PROBLEM STATEMENT> Output the number of lines in the entries below with the string "agent" in them, and nothing further.

DATA PROVIDED>
━━━━━━━━━━━━━━━━

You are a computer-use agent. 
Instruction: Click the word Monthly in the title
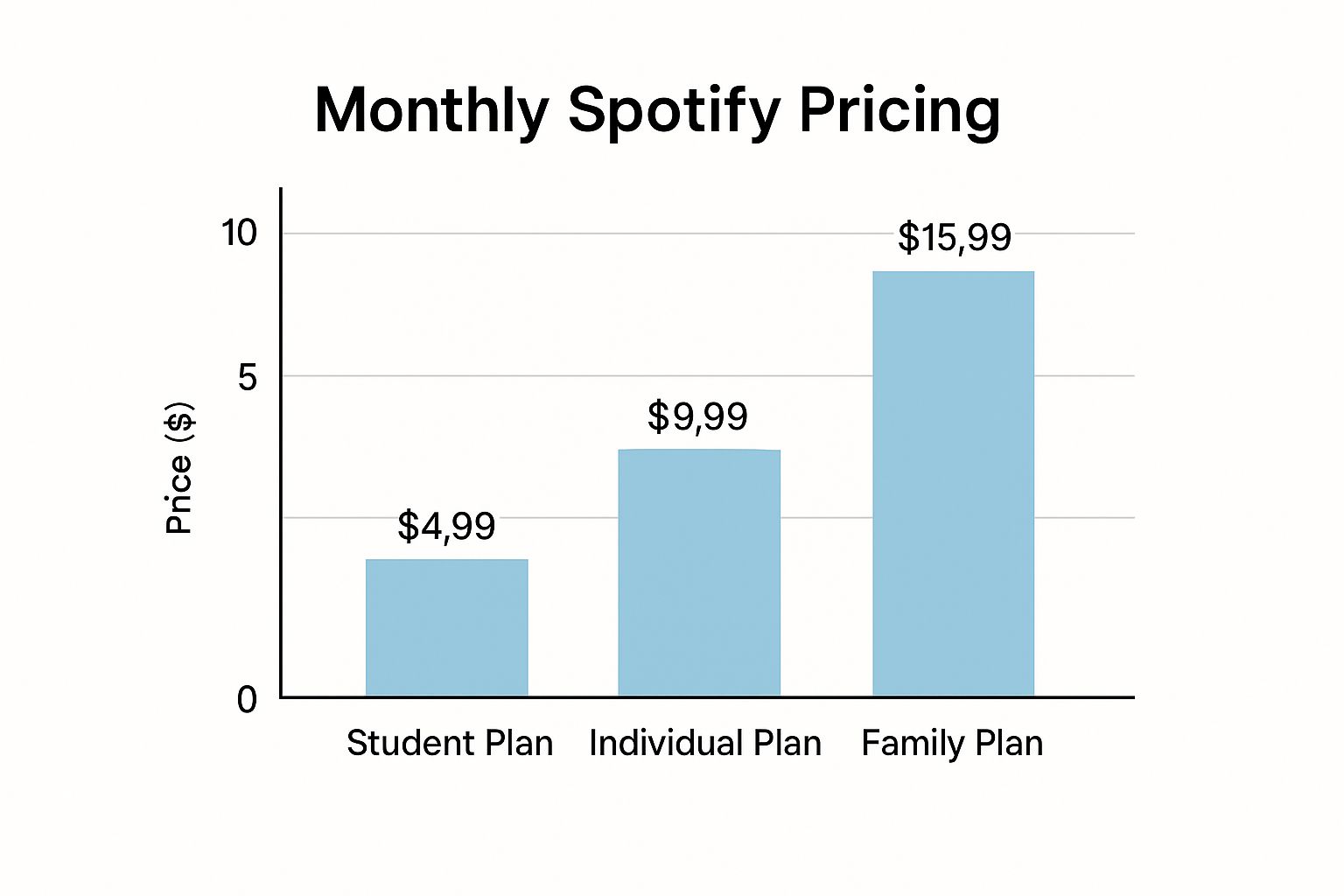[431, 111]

━━━━━━━━━━━━━━━━

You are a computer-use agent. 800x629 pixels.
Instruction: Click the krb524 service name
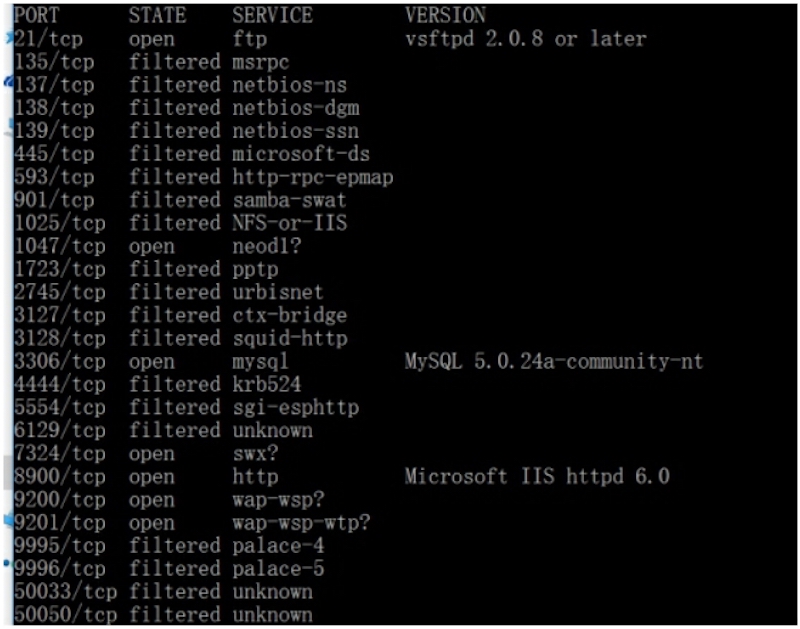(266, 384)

━━━━━━━━━━━━━━━━

OUTPUT OF THE TASK> 2